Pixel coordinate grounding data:
--------------------------------------------------
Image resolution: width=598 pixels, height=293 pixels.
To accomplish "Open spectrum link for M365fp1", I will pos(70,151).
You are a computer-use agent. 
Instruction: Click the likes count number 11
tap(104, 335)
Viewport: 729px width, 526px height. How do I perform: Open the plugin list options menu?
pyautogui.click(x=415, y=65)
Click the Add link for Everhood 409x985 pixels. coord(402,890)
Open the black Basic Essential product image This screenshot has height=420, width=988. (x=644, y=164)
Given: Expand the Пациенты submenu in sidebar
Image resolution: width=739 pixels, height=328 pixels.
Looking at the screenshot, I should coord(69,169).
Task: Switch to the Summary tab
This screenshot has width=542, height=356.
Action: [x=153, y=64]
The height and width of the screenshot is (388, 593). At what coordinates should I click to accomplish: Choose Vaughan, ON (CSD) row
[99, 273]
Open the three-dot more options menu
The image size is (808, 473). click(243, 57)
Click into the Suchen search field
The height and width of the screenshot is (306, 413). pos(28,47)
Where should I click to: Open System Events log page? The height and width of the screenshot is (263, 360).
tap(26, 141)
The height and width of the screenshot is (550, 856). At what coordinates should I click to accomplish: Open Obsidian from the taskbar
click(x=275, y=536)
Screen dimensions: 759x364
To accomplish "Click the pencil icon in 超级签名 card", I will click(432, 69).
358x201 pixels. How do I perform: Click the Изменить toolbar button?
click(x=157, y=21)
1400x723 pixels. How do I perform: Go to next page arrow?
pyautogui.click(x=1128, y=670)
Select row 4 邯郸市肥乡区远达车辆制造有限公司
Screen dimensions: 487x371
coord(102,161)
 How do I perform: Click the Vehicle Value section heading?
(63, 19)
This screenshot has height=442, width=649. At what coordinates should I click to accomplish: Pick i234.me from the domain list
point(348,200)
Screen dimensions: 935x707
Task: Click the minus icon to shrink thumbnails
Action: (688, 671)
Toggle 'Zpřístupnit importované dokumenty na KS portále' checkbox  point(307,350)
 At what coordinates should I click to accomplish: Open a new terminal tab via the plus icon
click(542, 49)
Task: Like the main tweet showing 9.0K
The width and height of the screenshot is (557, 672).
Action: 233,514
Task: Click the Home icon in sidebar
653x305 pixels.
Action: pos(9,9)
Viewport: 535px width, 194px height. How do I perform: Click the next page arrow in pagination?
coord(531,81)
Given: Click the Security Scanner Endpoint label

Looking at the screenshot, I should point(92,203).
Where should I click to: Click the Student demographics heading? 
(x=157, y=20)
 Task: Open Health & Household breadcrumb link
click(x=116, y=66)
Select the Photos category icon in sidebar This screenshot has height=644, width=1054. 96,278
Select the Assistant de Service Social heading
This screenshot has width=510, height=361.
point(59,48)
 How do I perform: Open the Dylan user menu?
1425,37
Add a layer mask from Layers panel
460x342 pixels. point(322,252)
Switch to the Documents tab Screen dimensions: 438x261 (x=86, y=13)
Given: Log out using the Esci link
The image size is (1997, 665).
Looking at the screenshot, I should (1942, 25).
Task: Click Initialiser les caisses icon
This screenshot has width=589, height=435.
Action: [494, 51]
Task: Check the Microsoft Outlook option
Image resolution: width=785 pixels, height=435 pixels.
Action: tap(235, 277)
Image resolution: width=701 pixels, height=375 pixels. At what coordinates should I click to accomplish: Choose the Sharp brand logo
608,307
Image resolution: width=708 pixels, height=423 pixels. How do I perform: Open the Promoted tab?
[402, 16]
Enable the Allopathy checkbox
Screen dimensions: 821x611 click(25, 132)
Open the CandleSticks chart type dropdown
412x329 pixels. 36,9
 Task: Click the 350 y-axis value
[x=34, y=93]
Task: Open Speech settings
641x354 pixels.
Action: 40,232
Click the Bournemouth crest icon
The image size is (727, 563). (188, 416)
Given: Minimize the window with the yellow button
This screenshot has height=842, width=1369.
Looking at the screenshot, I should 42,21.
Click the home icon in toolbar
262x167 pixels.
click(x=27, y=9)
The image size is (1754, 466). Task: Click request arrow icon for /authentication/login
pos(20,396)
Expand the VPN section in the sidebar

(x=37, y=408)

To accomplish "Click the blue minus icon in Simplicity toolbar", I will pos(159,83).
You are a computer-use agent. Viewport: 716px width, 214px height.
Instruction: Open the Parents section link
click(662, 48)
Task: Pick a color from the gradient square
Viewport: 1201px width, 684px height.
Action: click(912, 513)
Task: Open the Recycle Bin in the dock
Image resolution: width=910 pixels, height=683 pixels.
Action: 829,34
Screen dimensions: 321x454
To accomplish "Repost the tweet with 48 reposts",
--------------------------------------------------
Look above for the line containing "Given: Click the". Output from there through the line containing "Task: Click Initialiser les caisses icon", exactly and inclusively.

Response to this exercise »
Given: Click the Security Scanner Endpoint label

Looking at the screenshot, I should point(92,203).
Where should I click to: Click the Student demographics heading? 
(x=157, y=20)
 Task: Open Health & Household breadcrumb link
click(x=116, y=66)
Select the Photos category icon in sidebar This screenshot has height=644, width=1054. 96,278
Select the Assistant de Service Social heading
This screenshot has width=510, height=361.
point(59,48)
 How do I perform: Open the Dylan user menu?
1425,37
Add a layer mask from Layers panel
460x342 pixels. point(322,252)
Switch to the Documents tab Screen dimensions: 438x261 (x=86, y=13)
Given: Log out using the Esci link
The image size is (1997, 665).
Looking at the screenshot, I should (1942, 25).
Task: Click Initialiser les caisses icon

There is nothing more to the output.